Whence these DC pundits and their buffoonery? Nobody with any sense is ever surprised to hear of a politician who frequents prostitutes, or who solicits sex in public restrooms, or who cheats on his or her spouse. And people with true discernment, honed by decades of studious attention to history and current events, are in fact least surprised by the exposure of family values conservatives as deeply hypocritical on these matters. Where has this Viqueira character been? Has he heard of Bob Barr, Bob Livingstone, Robert Packwood, Mark Foley, Newt Gingrich, or Henry Hyde? And the culprits who spew hypocritical fire and brimstone from the hallowed halls of government are of course accompanied by those who do so from the pulpit: Jimmy Swaggart, Jim Bakker, and most recently Ted Haggart. I shall end my list there, but could continue it until carpal tunnel swelled my wrists beyond endurance.

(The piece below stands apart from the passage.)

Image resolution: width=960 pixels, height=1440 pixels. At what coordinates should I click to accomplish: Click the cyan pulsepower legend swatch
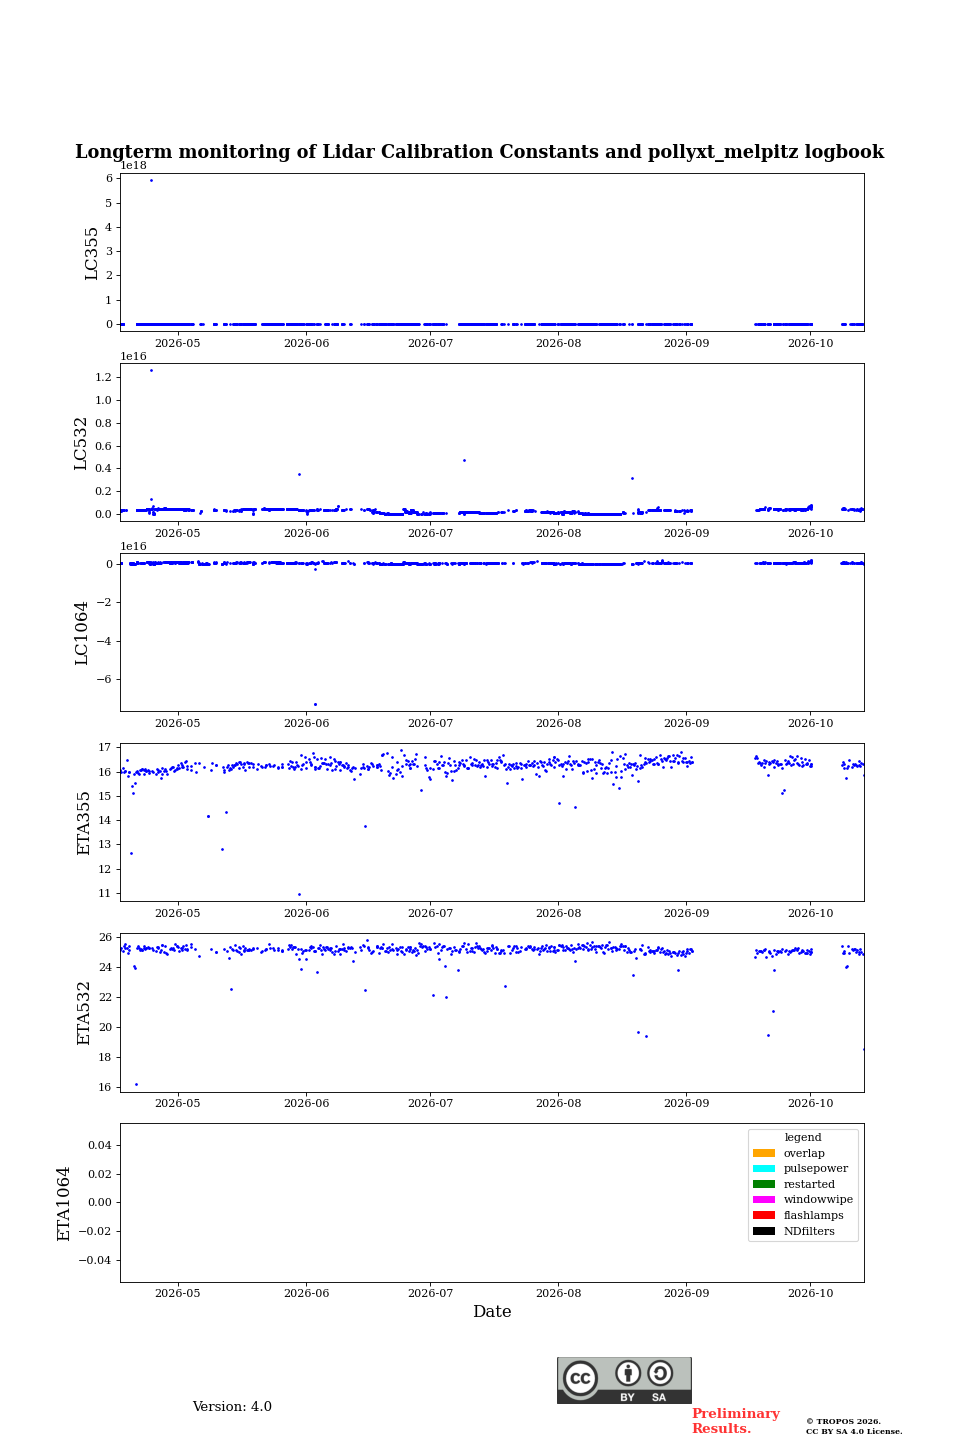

Journalists do many a dis-service in the United States. One of their worst offenses is feigning surprise at this sort of behavior by public representatives of the Moral Majority. Were they to practise actual journalism, they would of course know that most of the family values conservatives and Christian rightists are not at all concerned with Jesus and standards of moral behavior. The most fiery Bible thumpers in government want one paramount result: that slavish drooling mobs of mindless ignorami--preached at mercilessly by retrograde theocrats and small-town Torquemada wannabes, flumoxed by screeds about homosexual cults, secular humanist abortion factories, and the End of Times--will turn out en masse to pull levers marked R in elections.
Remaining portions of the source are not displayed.